Clause 2(f) of Rule XXI also contains an exception to the general principle that, when a bill is being read amendment in the Committee of the Whole, Members may offer amendments only to the part of the bill that has been read (or designated) and is open to amendment. Clause 2(f) permits a Member to offer amendments en bloc if the combined effect of the amendments is to "transfer appropriations among objects in the bill without increasing the levels of budget authority or outlays in the bill." Such amendments are in order even if they amend portions of the bill that have not yet been read for amendment, and the amendments are not subject to a demand that they be divided and considered separately.77

House rules also limit the ability of Members to add so-called "earmarks" to legislation via certain types of amendment.
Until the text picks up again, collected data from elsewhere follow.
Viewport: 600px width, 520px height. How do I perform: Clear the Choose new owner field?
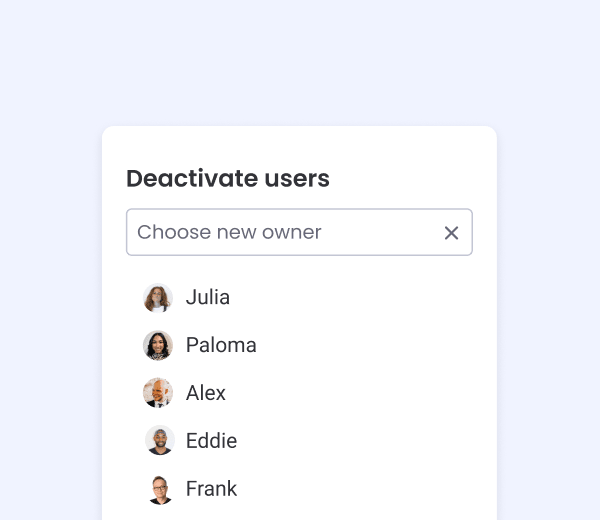452,233
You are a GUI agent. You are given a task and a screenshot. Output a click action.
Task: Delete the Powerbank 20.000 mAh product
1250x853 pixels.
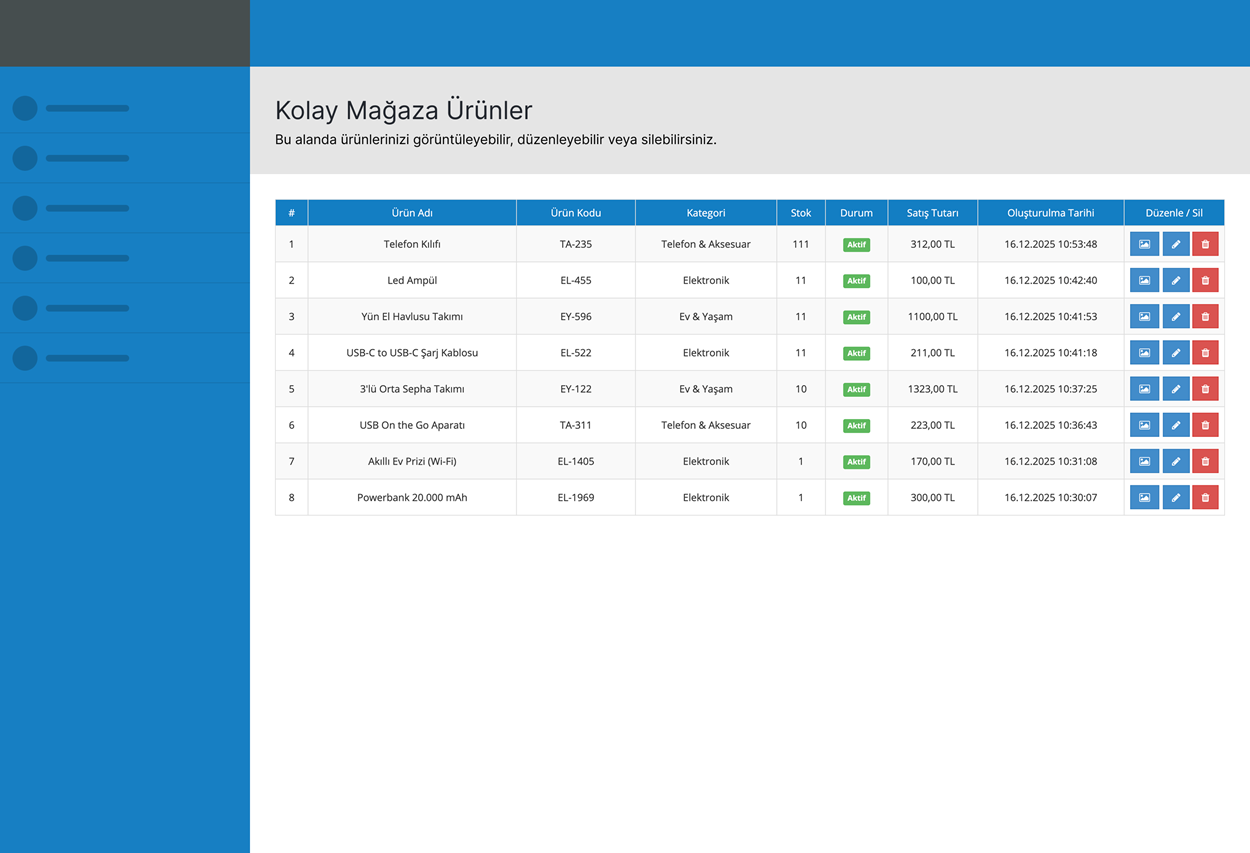coord(1205,497)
Under Clause 9 of Rule XXI, it is not in order to consider amendments to bills or joint resolutions "to be offered at the outset of its consideration for amendment by a member of a committee of initial referral" unless the proponent has caused a list of congressional earmarks, limited tax benefits, and limited tariff benefits in the amendment (and the name of any Member, delegate, or resident commissioner who submitted a request to the proponent for each respective item included in such list) or a statement that the proposition contains no congressional earmarks, limited tax benefits, or limited tariff benefits to be printed in the Congressional Record prior to its consideration.

Clause 10 of Rule XXI is known as the House's "cut-as-you-go," or "CUTGO," rule. This provision requires that bills and joint resolutions—as well as amendments thereto—not increase mandatory spending over a six-year window comprising the current year, the upcoming fiscal year, and the four following fiscal years, as well as an 11-year window (the period cited above as well as the ensuing five fiscal years).
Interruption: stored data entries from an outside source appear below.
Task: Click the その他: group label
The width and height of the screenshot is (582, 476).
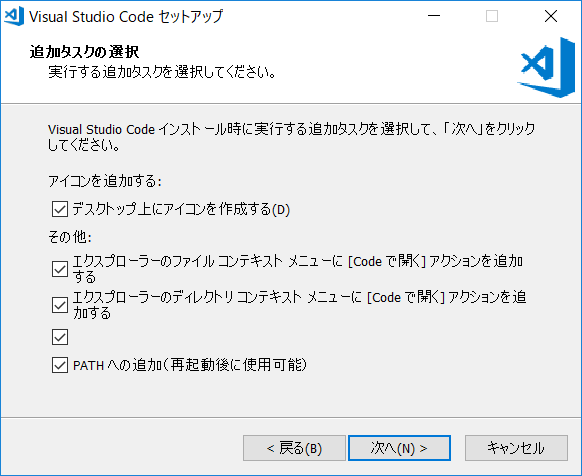Action: [70, 237]
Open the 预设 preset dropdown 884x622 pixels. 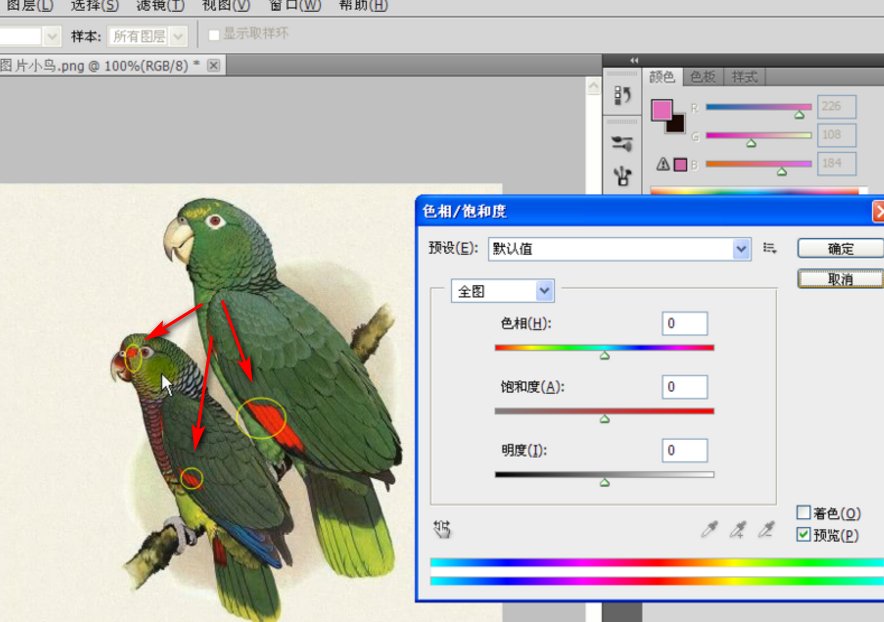619,249
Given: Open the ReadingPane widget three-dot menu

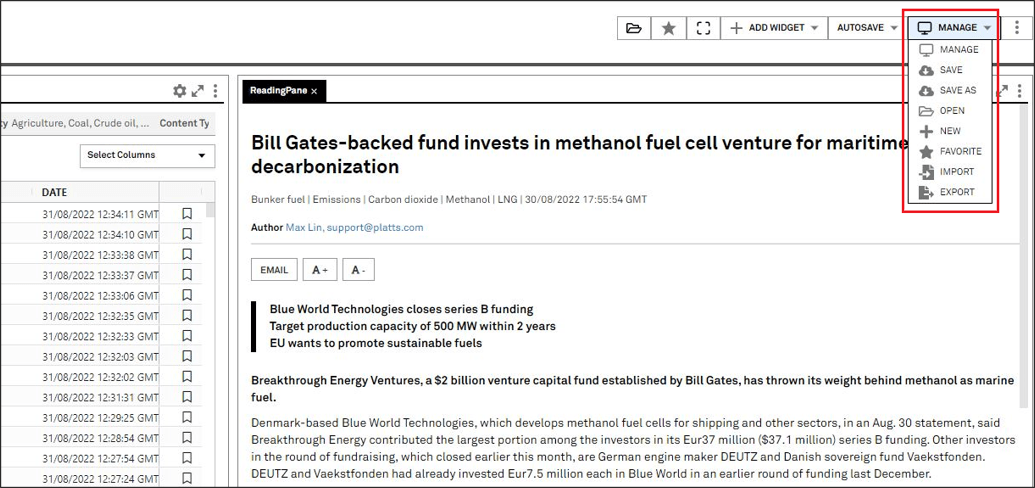Looking at the screenshot, I should pos(1020,91).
Making and Reserving Points of Order

Several sections of this report have identified points of order to which amendments may be subject. If a Representative makes a point of order against an amendment and the point of order is sustained, the amendment may not be considered. The Speaker or the chair of the Committee of the Whole usually does not rule an amendment out of order until after a Member makes a point of order against it. It is the responsibility of each Member to enforce the procedures of the House and thereby protect his or her own rights, by making appropriate points of order. If no Member makes a point of order, an amendment may normally be considered even though it violates some requirement of the House's legislative procedures.

When a Representative wants to make a point of order against an amendment, he or she usually does so as soon as the amendment is offered or may reserve the point of order before the debate begins and then make it at a later time during debate on the amendment. However, the special rule under which a measure is being considered may waive applicable points of order against specific amendments that Members are expected to propose. Furthermore, no point of order lies against an amendment presented to the House as part of a motion to suspend the rules and pass a measure as amended; the suspension procedure has the effect of waiving all points of order that otherwise might lie against the bill or any amendment incorporated in the motion.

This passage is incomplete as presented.